Lieut. Wm. L. Palmer was seriously wounded and was being carried to the rear by two of his men when a recruit dashed past at a lively pace. The lieutenant grabbed him and struck him over the shoulders with the flat of his sword, calling him a coward. The man replied: ‘I know I'm a coward, and a damned coward’ and, breaking away from the Lieutenant's weak grasp, ran down the street, amid a shower of bullets, disappearing among the crowd at the bridge. He had been at the very front in the fight but had become suddenly panic-stricken and fled.

At the battle of Gettysburg, a few months later, this man was in the front line on the second day and on the third day, despite the fact that he had a premonition that he was to be killed, he moved bravely forward with his company to meet the advancing foe and fell—a hero.

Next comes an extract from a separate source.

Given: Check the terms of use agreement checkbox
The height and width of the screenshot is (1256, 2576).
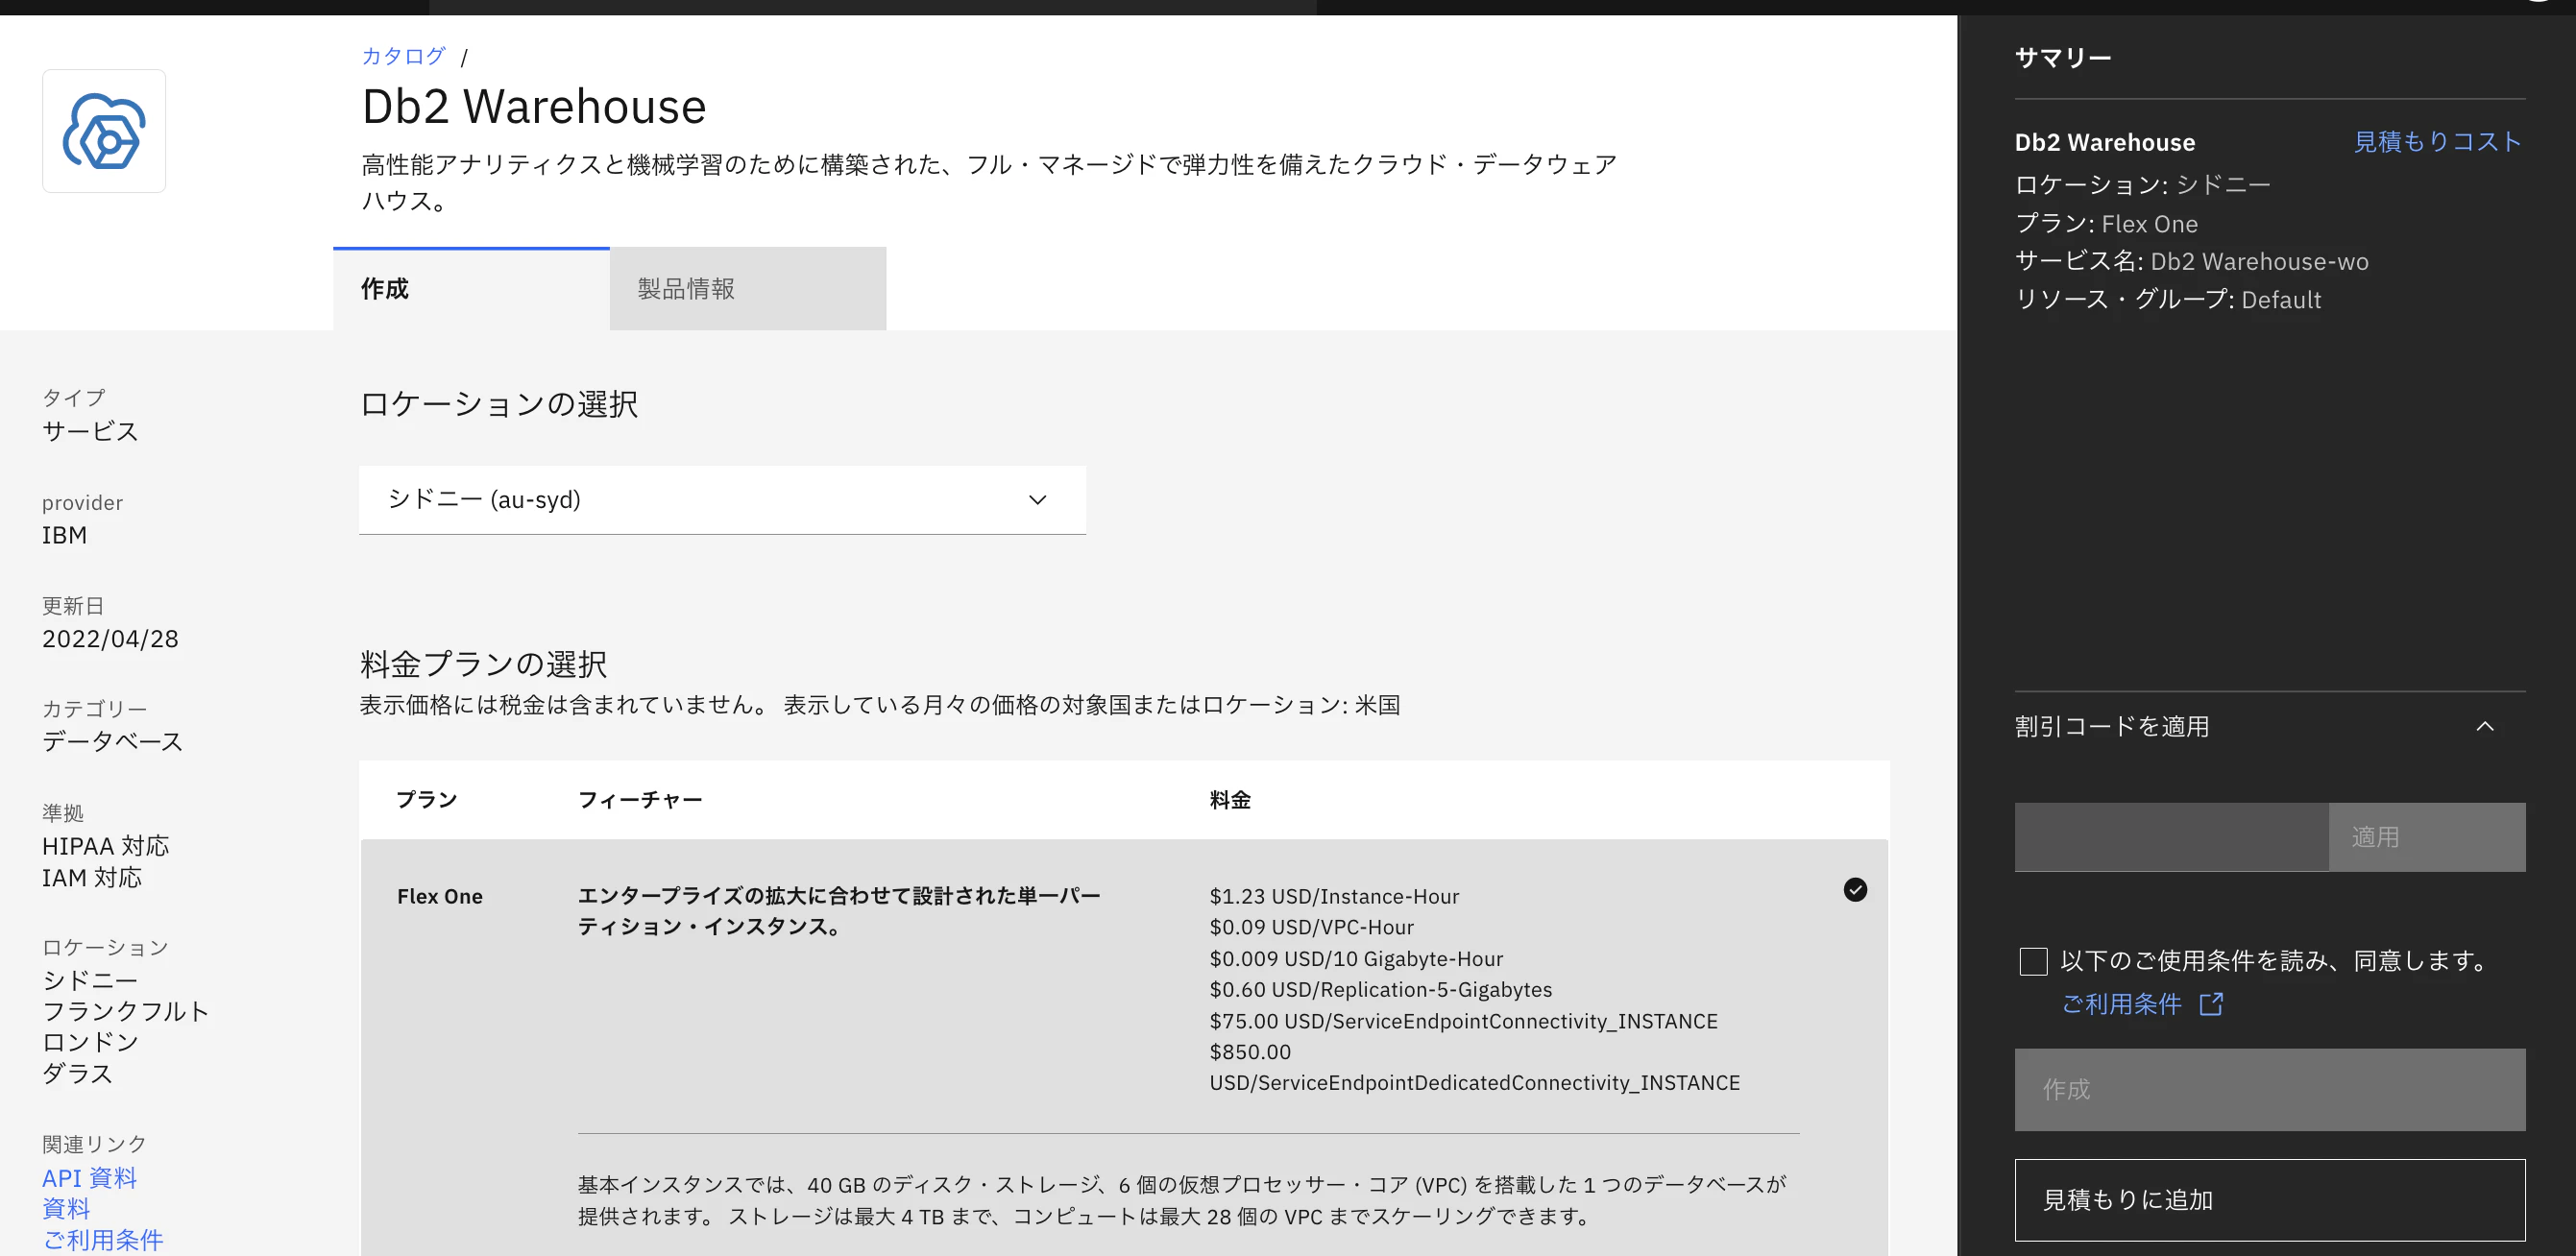Looking at the screenshot, I should click(x=2033, y=962).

On the morning following the engagement at Marye's Heights, the regiment received orders to take position in the rear where it remained until Monday at 7 P. M., when it advanced to the next line. A detail was then made of one commissioned officer and 25 men for a fatigue party. After having been gone an hour, they returned and orders came to re-cross the river and cover the retreat of the army. The regiment reached Falmouth after midnight. Private Joseph Seaver, of Co. B, was killed while crossing the bridge in the darkness.

It had been claimed by some that the Twentieth Massachusetts regiment took part on the crossing of the Rappahannock, to Fredericksburg, in the open pontoon boats. It is certain that some few men of the Twentieth did get into the boats with the Nineteenth, but the Twentieth as a body, followed the Nineteenth in the boats, after the Nineteenth with the Seventh Michigan, had landed and driven the enemy back.